Your task
Please report every line of the listing below that contains the string "what", copying each line in full. Case counts.
[Start Information provided]
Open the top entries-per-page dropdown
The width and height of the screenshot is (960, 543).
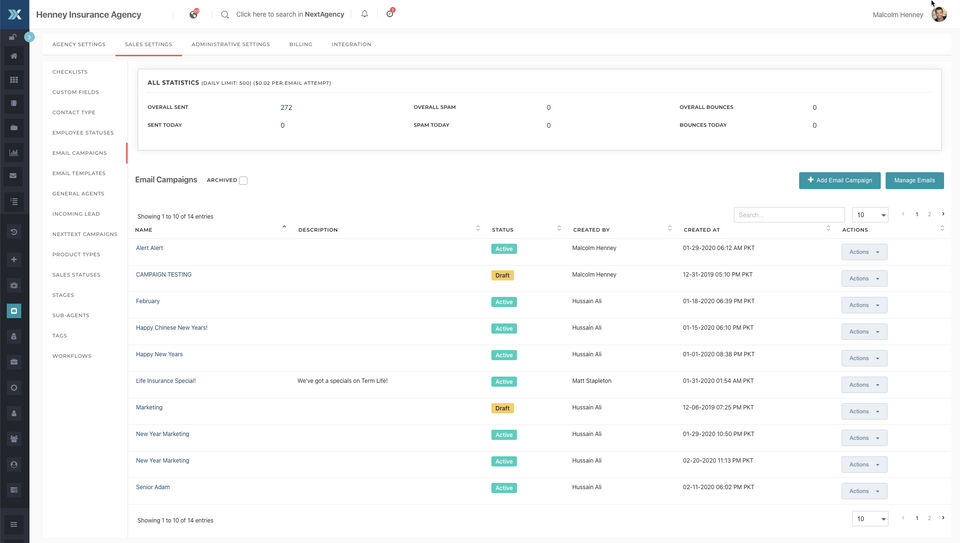[x=870, y=215]
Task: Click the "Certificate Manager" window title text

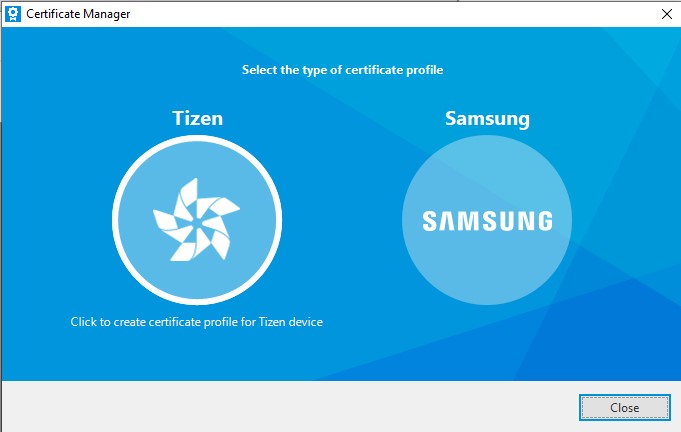Action: pos(80,14)
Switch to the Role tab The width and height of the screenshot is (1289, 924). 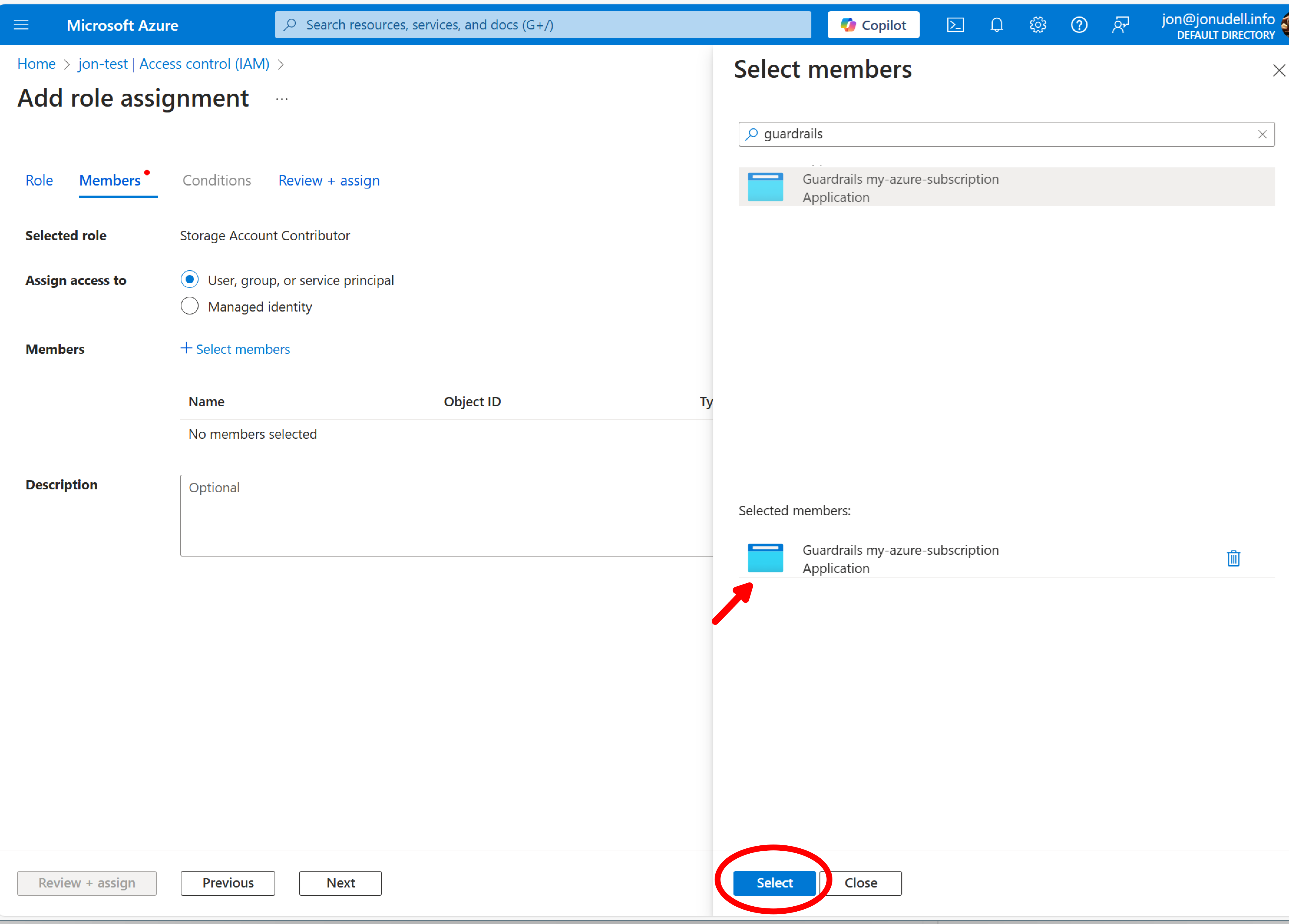[x=39, y=180]
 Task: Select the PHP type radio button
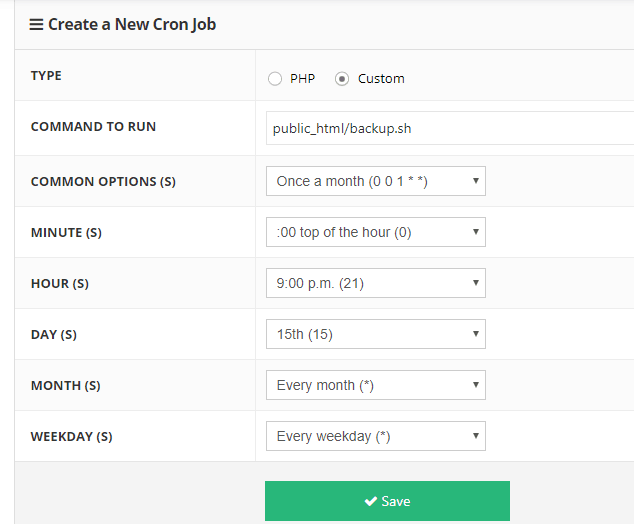[x=275, y=78]
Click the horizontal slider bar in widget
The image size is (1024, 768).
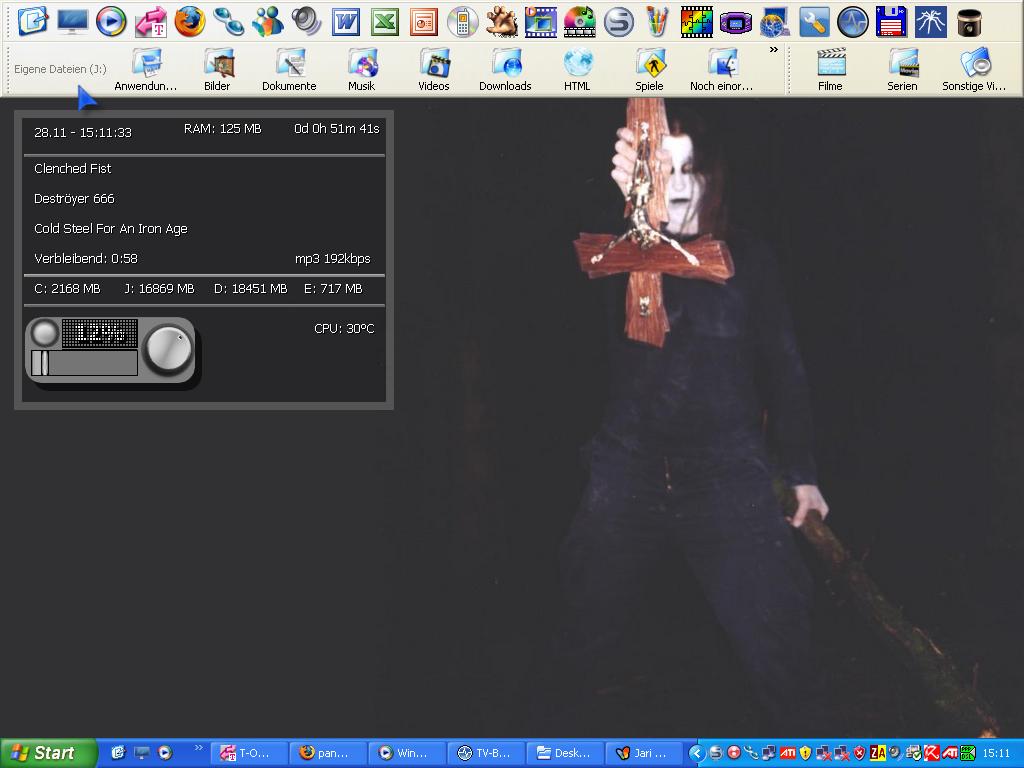coord(85,363)
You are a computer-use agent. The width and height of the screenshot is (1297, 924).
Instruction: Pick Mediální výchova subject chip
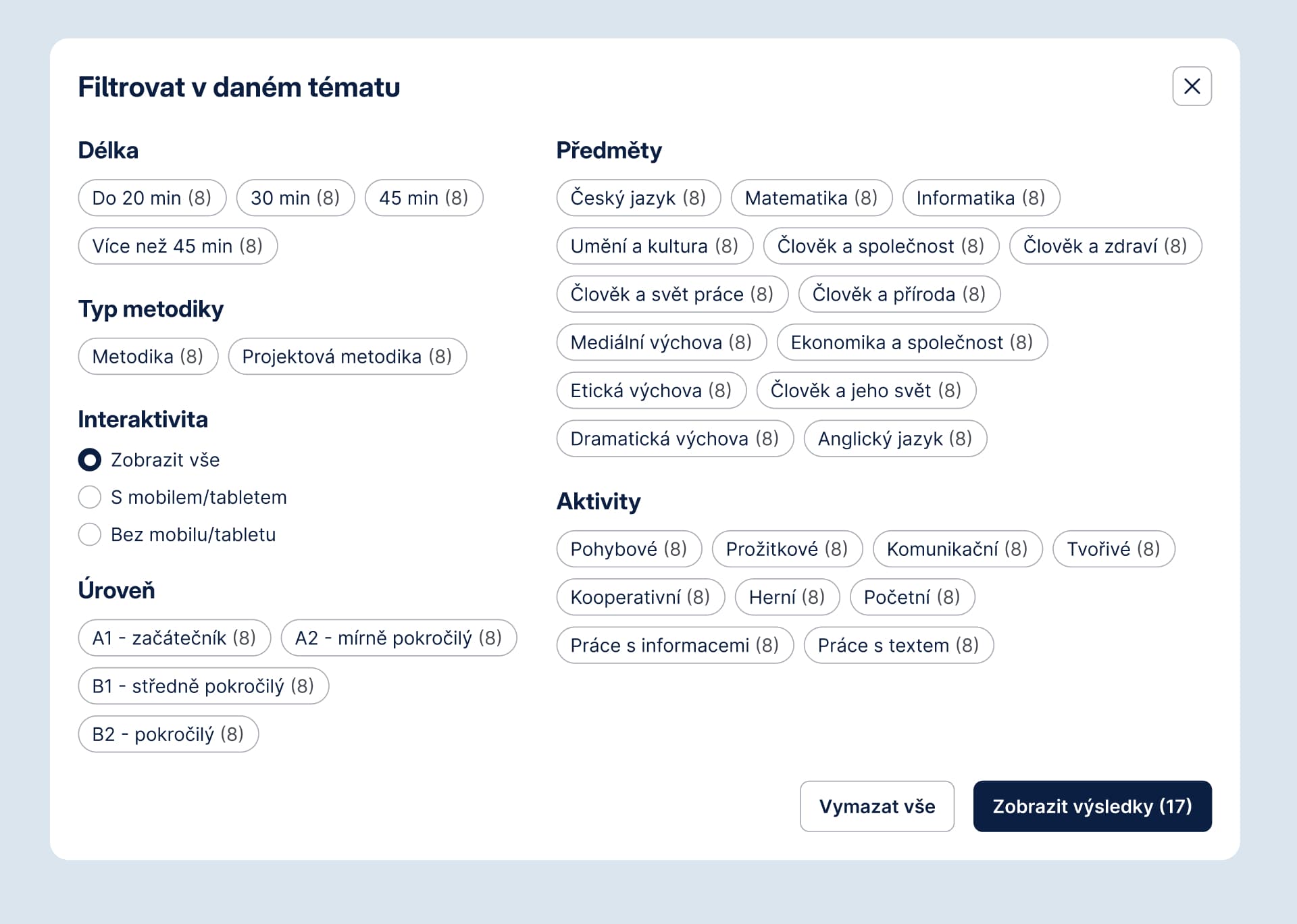coord(661,342)
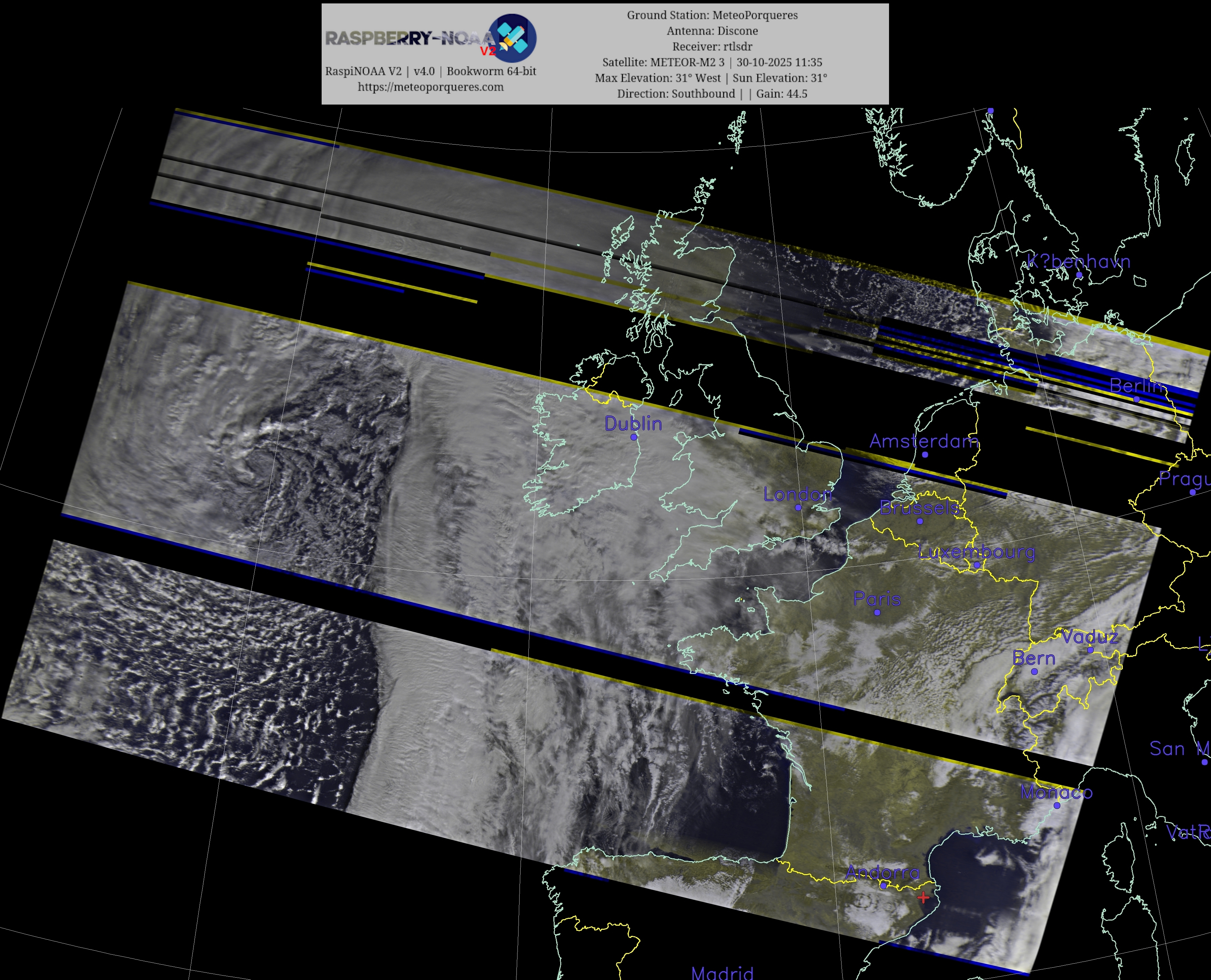This screenshot has width=1211, height=980.
Task: Click the Paris city marker dot
Action: [877, 612]
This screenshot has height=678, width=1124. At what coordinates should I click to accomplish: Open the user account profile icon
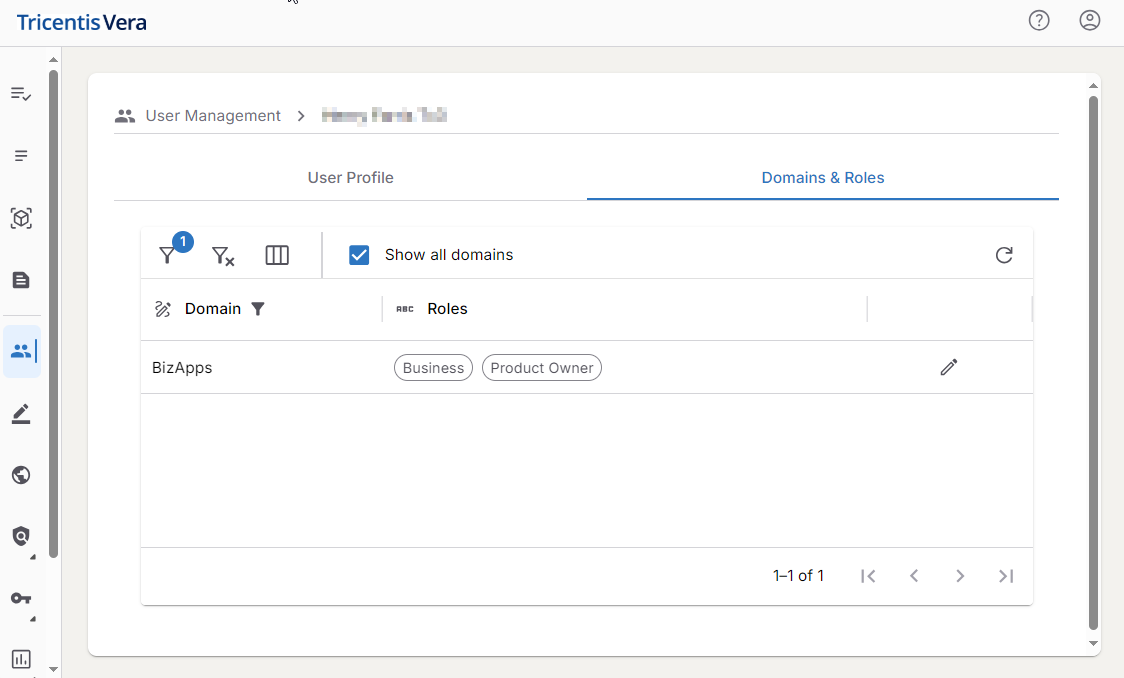pos(1090,20)
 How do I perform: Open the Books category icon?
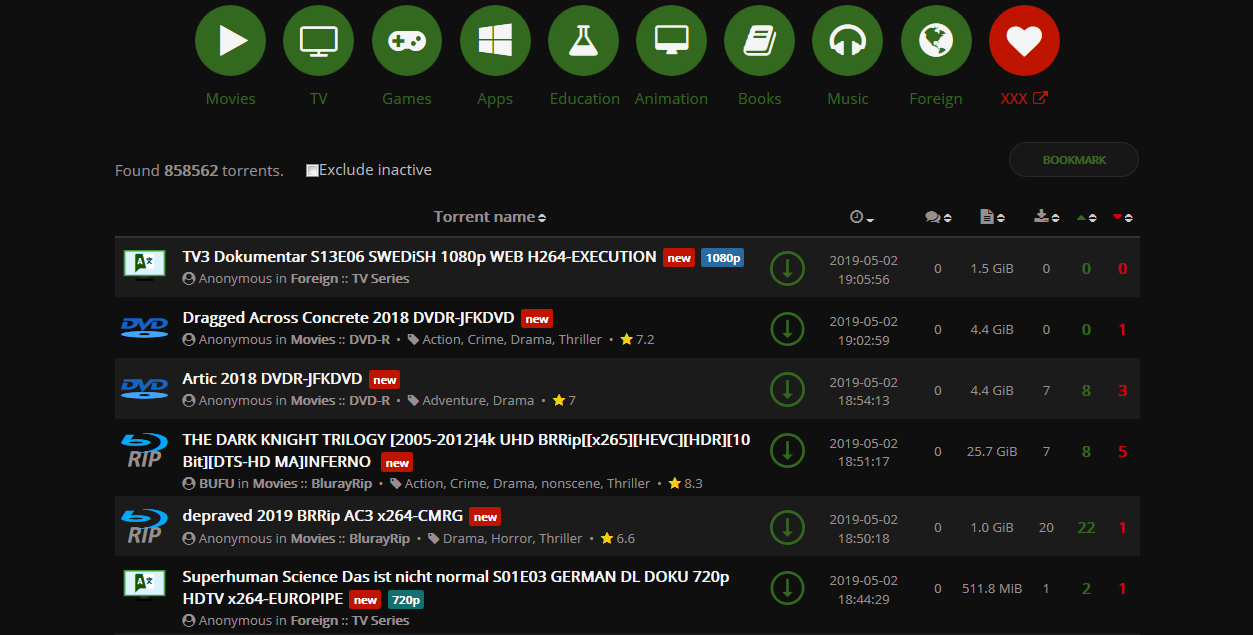(760, 40)
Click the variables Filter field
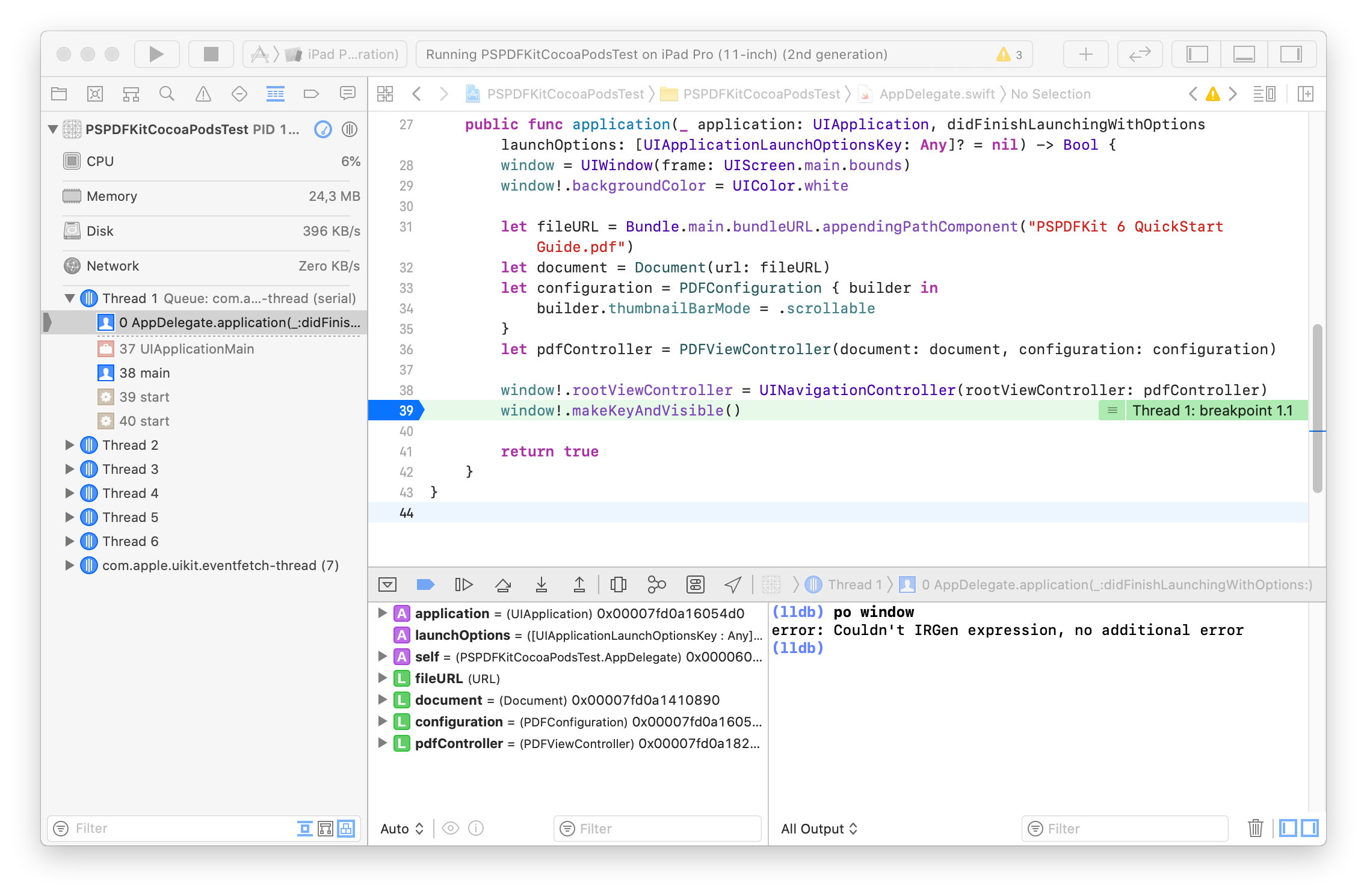The height and width of the screenshot is (896, 1367). [662, 829]
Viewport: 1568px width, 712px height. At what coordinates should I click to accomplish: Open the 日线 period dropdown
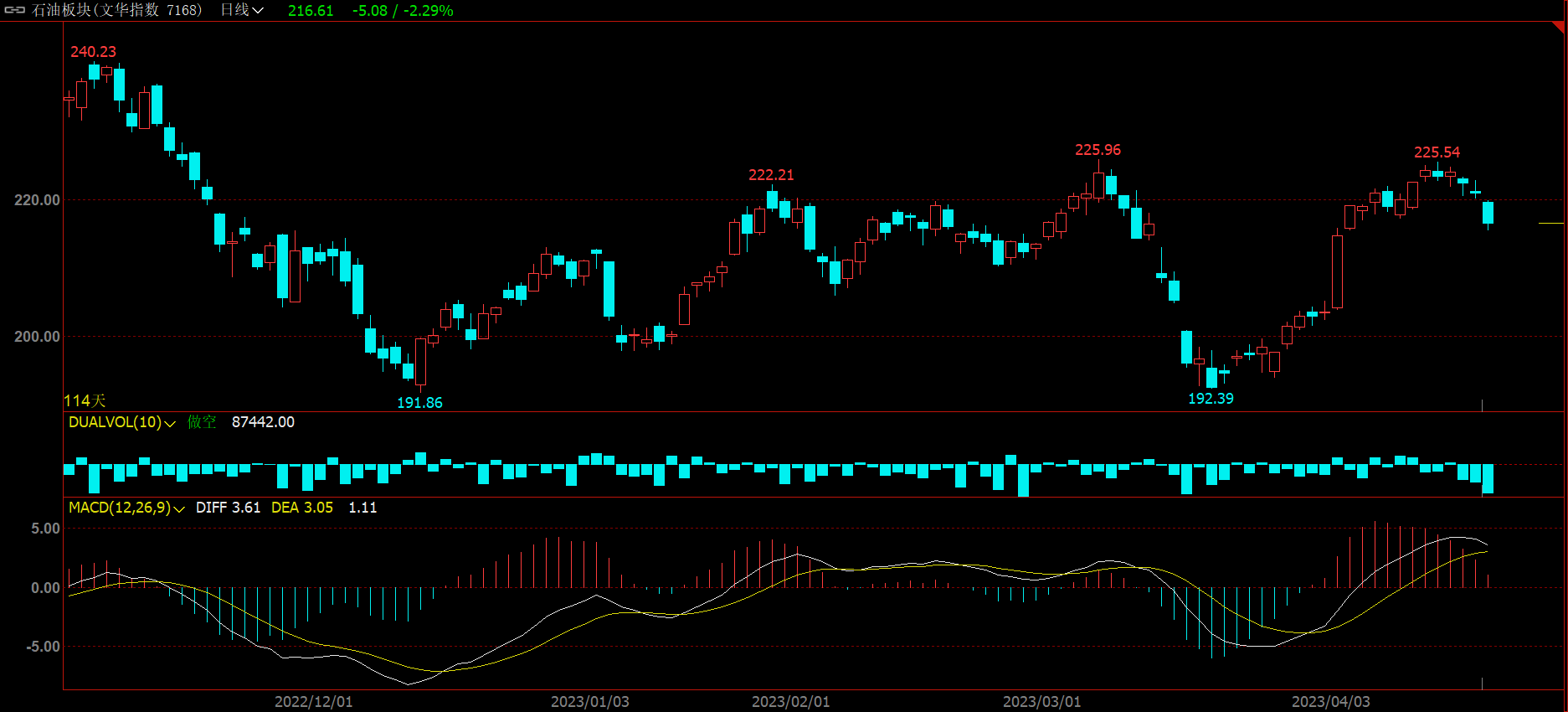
[End Information provided]
Exercise response
This screenshot has height=678, width=1124. At what coordinates should I click to accomplish: Open the user account profile icon
Viewport: 1568px width, 712px height. At what coordinates should I click to accomplish: Open the 日线 period dropdown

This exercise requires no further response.